Опять, казалось бы, старое? Но нет! Именно об этом времени Фабр писал: «Топливо в очаге было уложено. Не хватало только искры, чтобы его зажечь».
И вот искра сверкнула!
Наступила зима. Хоть она и коротка, а все же прерывает наблюдения энтомолога. В эту пору отлично читается. Забыв обо всех горестях и заботах, Анри бережно листал журнал с новой работой Леона Дюфура. Имя его знакомо Фабру еще по томику Бланшара.

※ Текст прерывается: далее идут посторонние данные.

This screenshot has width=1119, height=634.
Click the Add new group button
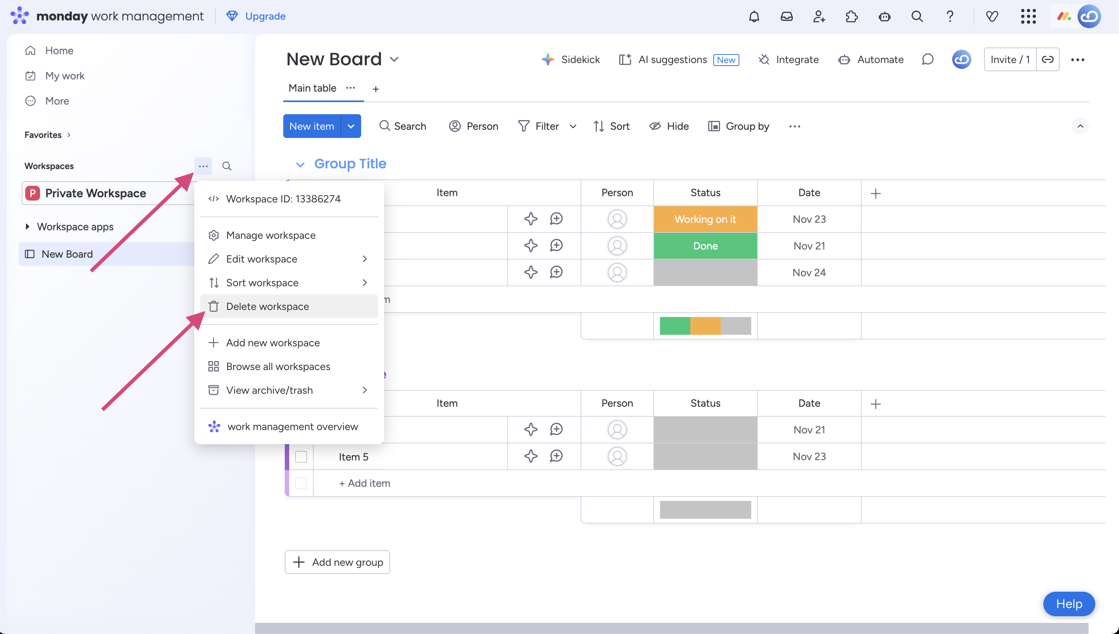[337, 562]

В статье описываются нравы одного перепончатокрылого. Когда-то, будучи в Испании с войсками Наполеона, военный врач Дюфур обратил внимание на гнездящуюся в песчаном грунте осу церцерис. Вырытые в почве ячеи оса набивает жуками златками. Это очень заметная дичь. И такую заметную дичь — она блестит золотом и изумрудом надкрылий — пожирают поначалу совсем незаметные личинки, которые вылупятся из яиц, отложенных матерью-осою на теле златок. Вернувшись на родину, в Ланды, в Сен-Север, Дюфур встретил свою испанскую знакомую. И тут ее гнезда полны златок. Как одолевают осы одетых в латы жесткокрылых и как доставляют их в гнездо?
И выходит, они отличают златок от жуков других семейств! А самое удивительное, сколько ни пролежали златки в запечатанных извне подземных гнездах церцерис, они всегда выглядят свежими. Дюфур отнимал у церцерис добычу и тщательно осматривал ее. Никаких ран, а жуки неподвижны, как мертвые.
И вместе с тем они долго сохраняют гибкость членов, окраску покровов, даже свежесть внутренних органов…
Видимо, в данном случае, решил Дюфур, добыча как бы консервируется. Оса зажаливает златку и вводит в жертву какую-то антисептическую, противогнилостную жидкость.
Подкрепляя свою догадку, Дюфур напоминает: сохраняем же мы сардинки в прованском масле, коптим селедку, солим и сушим треску. Правда, консервированная или копченая рыба заметно отличается от свежей. Церцерис же с помощью капли яда делает плоть добычи неприступной для гнили, позволяет ей неделями лежать в земле и оставаться свежей. Дюфур считает этот факт чрезвычайно любопытным.
Фабр кое-что знал об убийцах златок, однако, решаясь проверить мнение Дюфура, кажется себе Давидом, выступающим против Голиафа.